_Requirement_:
Return, unchanged and with no pictures, the lines below from the very first through the one that contains "Task: Open the People participants list".

_Material for this task_:
+--
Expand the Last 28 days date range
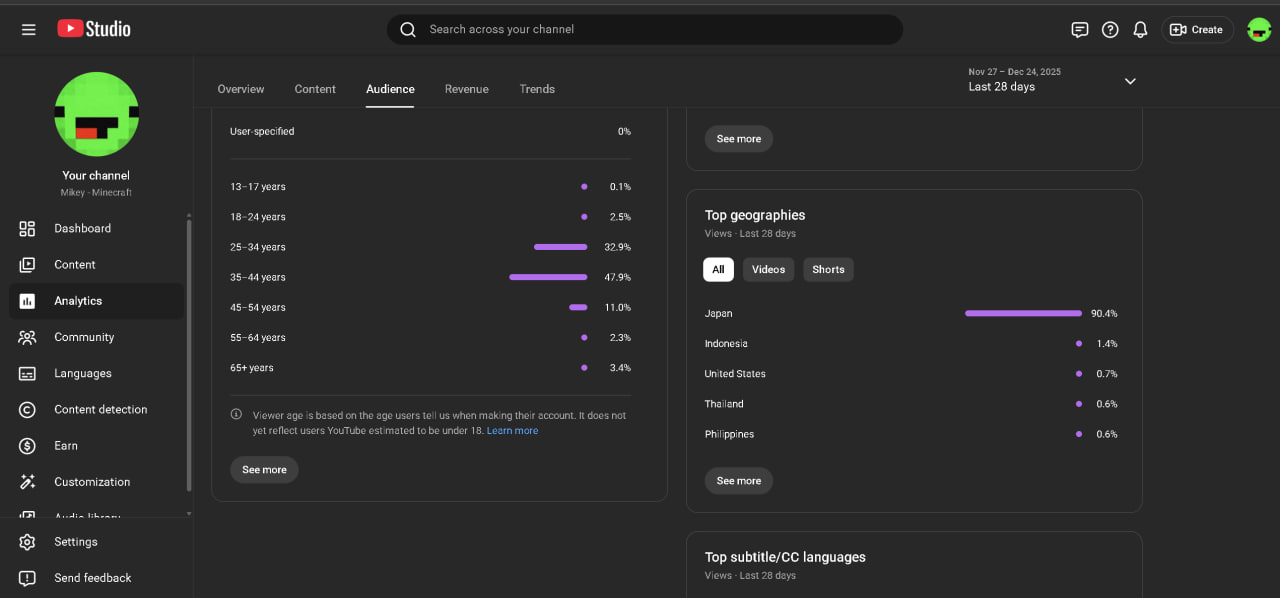The image size is (1280, 598). coord(1130,81)
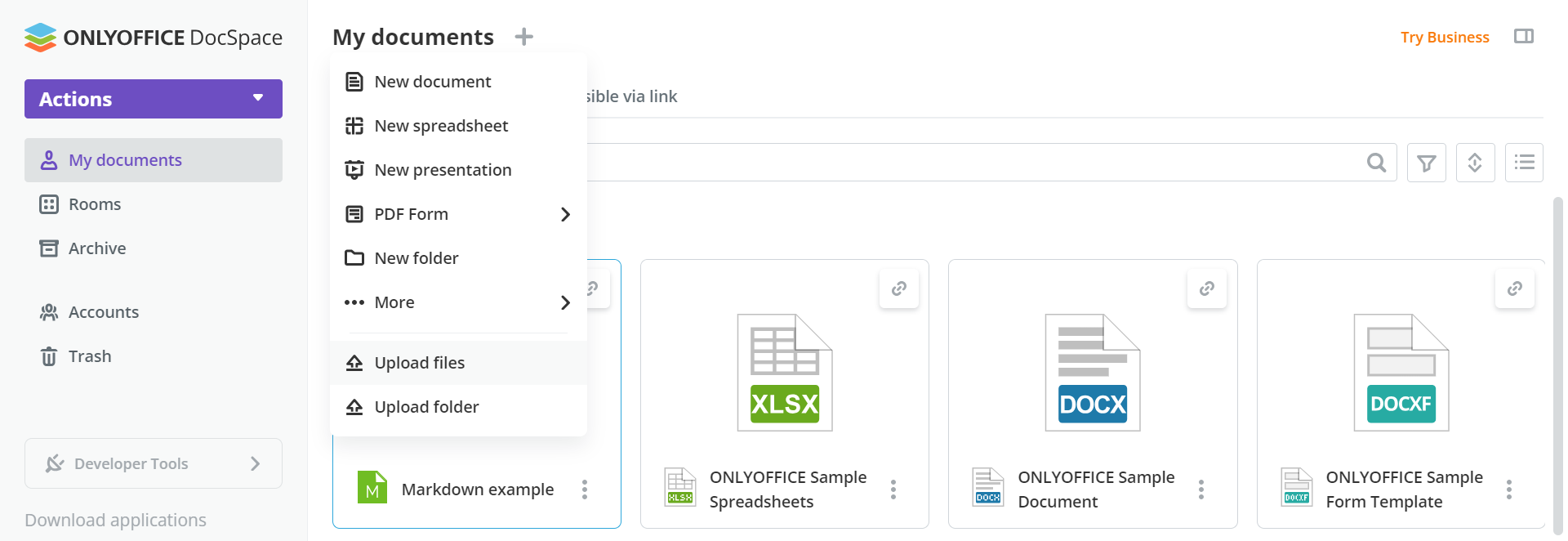Image resolution: width=1568 pixels, height=541 pixels.
Task: Switch view using the list view icon
Action: [1523, 163]
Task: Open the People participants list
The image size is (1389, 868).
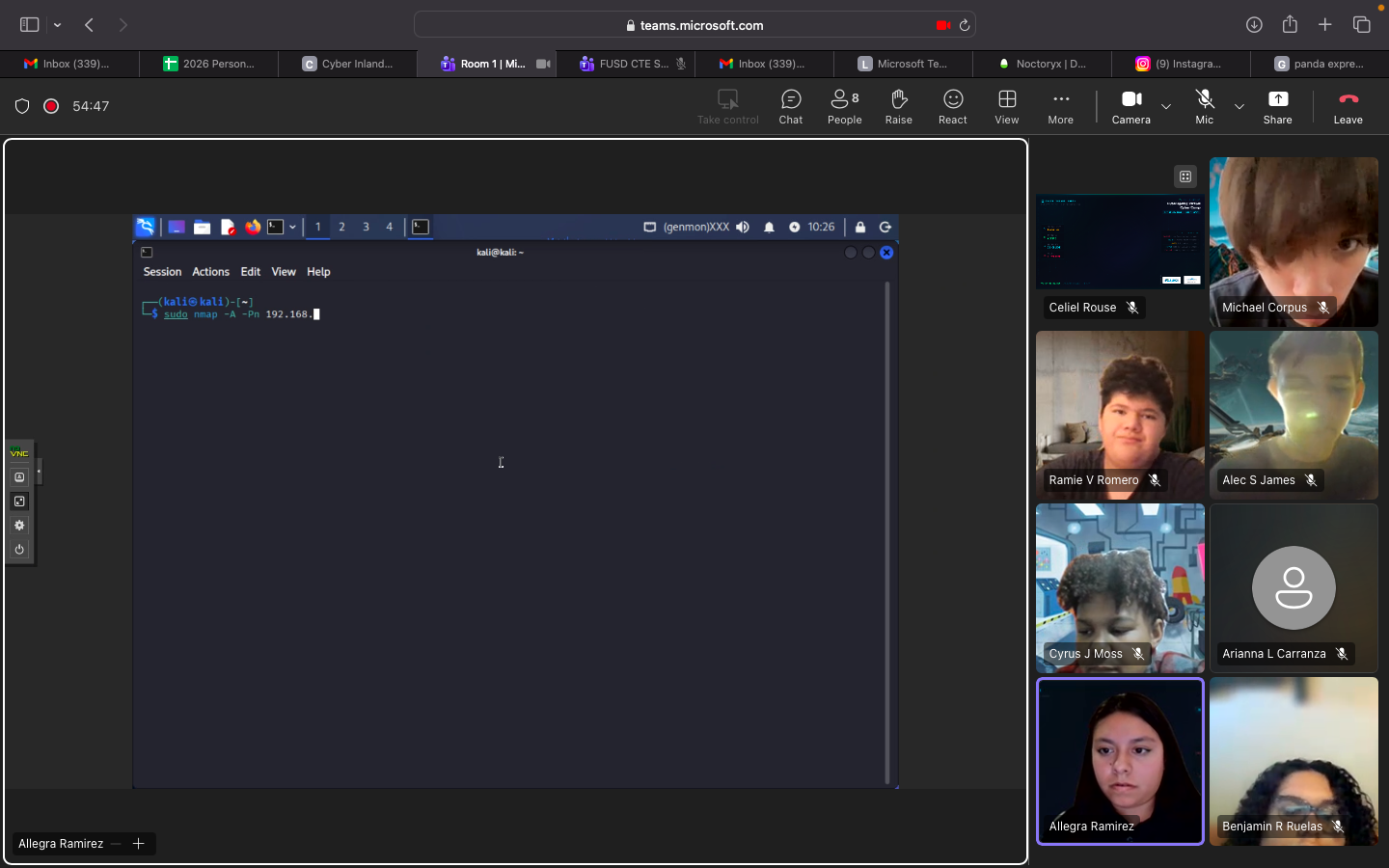Action: click(x=844, y=106)
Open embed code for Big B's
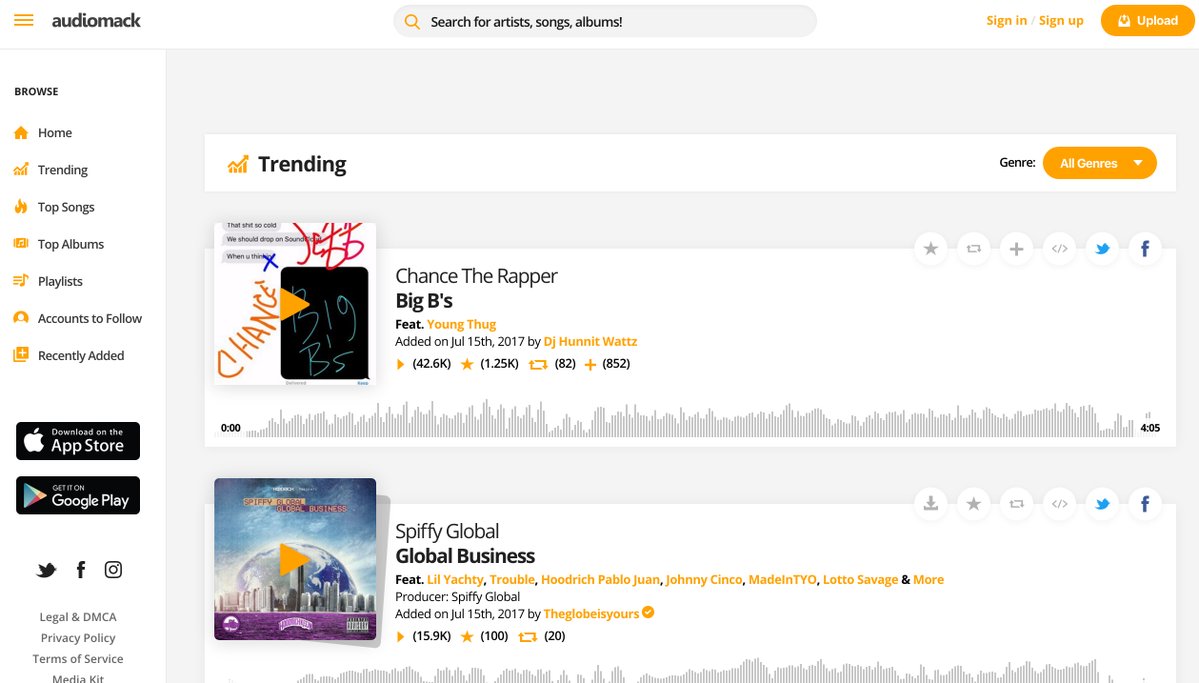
+--
_Result of this task_:
Expand the Last 28 days date range
The image size is (1280, 598). coord(1130,81)
Image resolution: width=1568 pixels, height=541 pixels.
Task: Switch view using the list view icon
Action: [1523, 163]
Task: Open the People participants list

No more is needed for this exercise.